As the Revenue Minister David Parker pointed out, generally speaking such payments are treated as taxable income. Recognising another tax bill is the last thing any businesses affected by the floods needs, the Government has decided to adopt a measure which was used previously following the Canterbury earthquakes and the Hurunui-Kaikoura earthquakes. It essentially allows a deferral of the tax on the compensation payments received to replace damaged or lost buildings and plants and equipment.

What happens is instead of a depreciation recovery (income) happening because you’ve received a payout, there’s a rollover relief which will defer the recognition of that income on the basis that there is a commitment to rebuild or replace the destroyed buildings or plant. There is a key difference here as to the measures used previously for the earthquakes, and that is there is no requirement for any replacement buildings to be located in the same region. This is because in some cases managed retreat is now being considered.  For example, where a building which is in the Hawkes Bay has been destroyed or severely damaged by Cyclone Gabrielle, the business owner may decide to relocate to a different region. In this case the rollover relief would apply an exemption.

This is a good measure to see. The formal legislation will be introduced shortly probably around the time of the Budget, I might imagine, along with the other budget measures.

What happens if you rent a room to a flatmate?

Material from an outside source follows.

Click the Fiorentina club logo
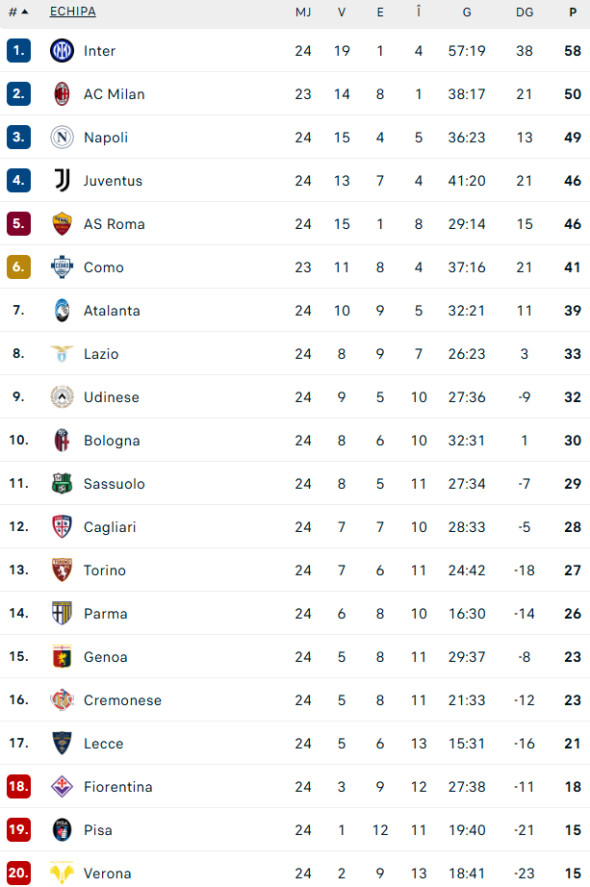590x887 pixels. 60,786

Moving on, Inland Revenue has released an interesting draft Questions We’ve Been Asked consultation on how the bright-line test might apply to where a person rents out a room in their home to a flatmate. Alongside that there’s another Draft Questions We’ve Been Asked relating to the extent to which a person can claim deductions for expenditure incurred in deriving the rental income, when they’ve rented a room to in their home to a flatmate.

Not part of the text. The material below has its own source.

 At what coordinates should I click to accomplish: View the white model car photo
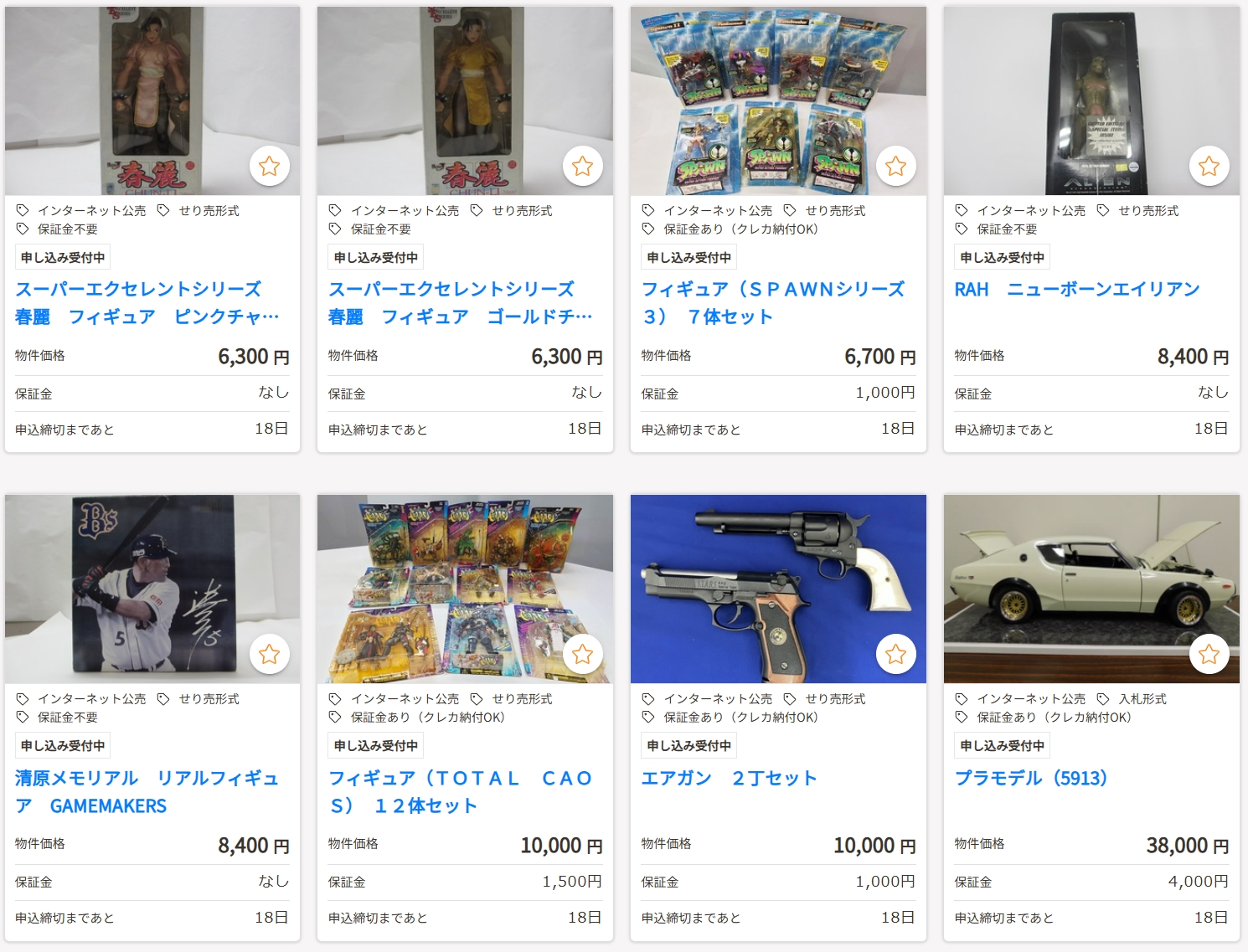[1091, 589]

As always, there’s a bit of detail in these, but in summary, in relation to claiming deductions or costs incurred in renting a room out to a flatmate, the draft consultation concludes that deductions can be claimed to the extent that they’re incurred in deriving gross income. The rental income will be assessable and the amount of expenditure needs to be apportioned between private use living in the house and income earning use, rental income from a flatmate.

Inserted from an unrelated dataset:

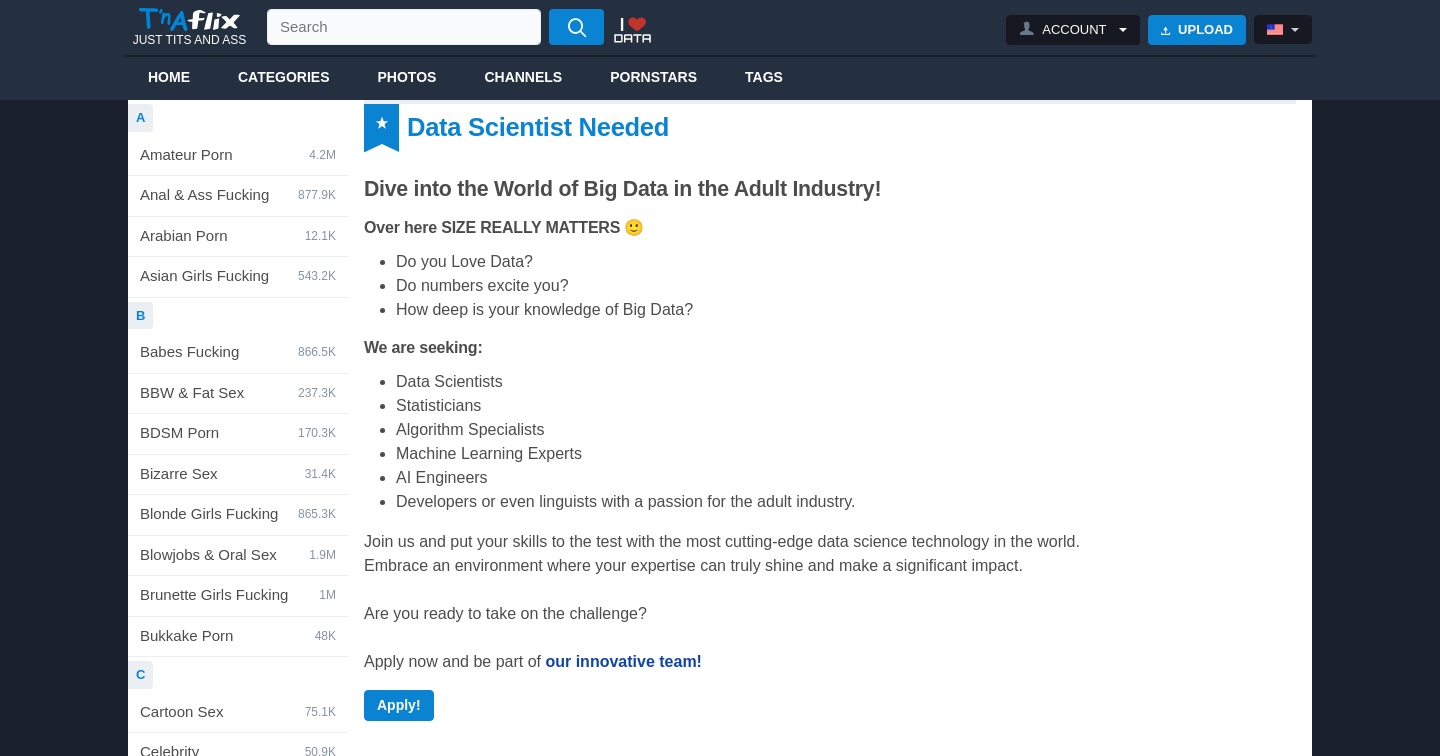Open the I love DATA icon
1440x756 pixels.
(x=632, y=29)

The draft consultation suggests that apportionment, based on the use of physical space, is a reasonable basis on which to determine what represents an income earning component of expenditure and therefore calculating the deduction available.

Interestingly, the interest limitation rule will not apply, if the land is used predominantly for the person’s main home. Similarly the residential ring fencing rule won’t apply if more than 50% of the land is used for most of the income made by the person as their main home.

The general rule here is that it’s a matter of fact, whether the dwelling is the person’s main home. You must consider all the circumstances. But the fact that you are renting out a room in, in your home to a flatmate while you are living there will not preclude the home being the person’s main home. And on that basis, the interest limitation and residential ring-fencing rules should not apply.

Which leads on to the second question as to whether then the bright-line test might apply. If so, would a person who is living in a home and rents out a room to a flatmate, qualify for the main home exclusion.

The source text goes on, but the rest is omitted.